▶ [DATA]
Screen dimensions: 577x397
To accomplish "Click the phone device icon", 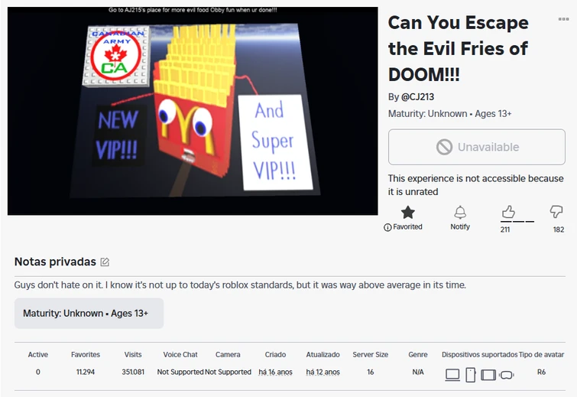I will point(470,375).
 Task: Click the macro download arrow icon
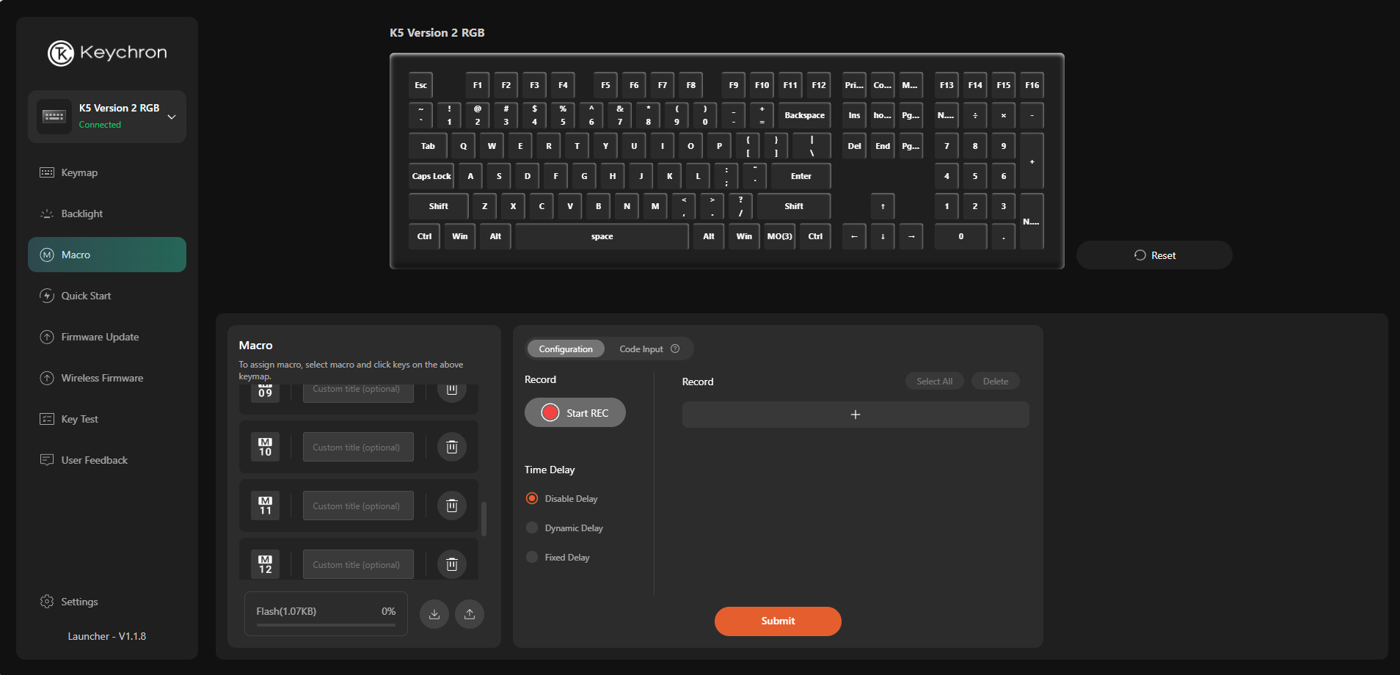click(x=434, y=614)
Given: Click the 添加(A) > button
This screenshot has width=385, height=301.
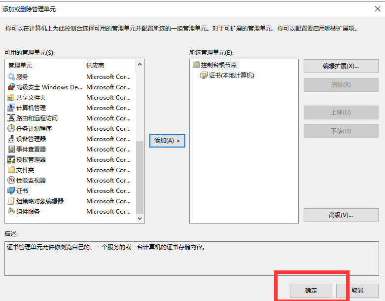Looking at the screenshot, I should 167,141.
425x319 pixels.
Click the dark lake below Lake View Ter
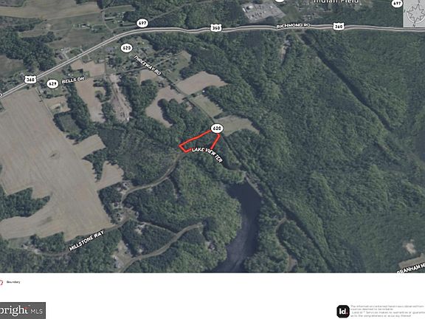coord(241,222)
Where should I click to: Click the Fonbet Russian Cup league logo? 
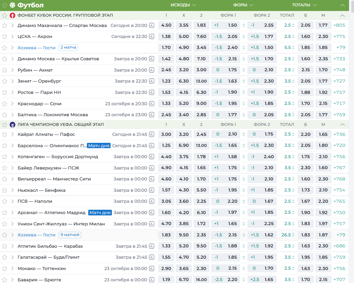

▶ [WORK ORDER] Find the line that contains "Given: Click the 添加(A) > button". Copy it and every line after it through the end of the listing exactly, but not the pictures.

▶ [SOLUTION]
Given: Click the 添加(A) > button
This screenshot has width=385, height=301.
Looking at the screenshot, I should 167,141.
425x319 pixels.
Click the dark lake below Lake View Ter
coord(241,222)
Where should I click to: Click the Fonbet Russian Cup league logo? 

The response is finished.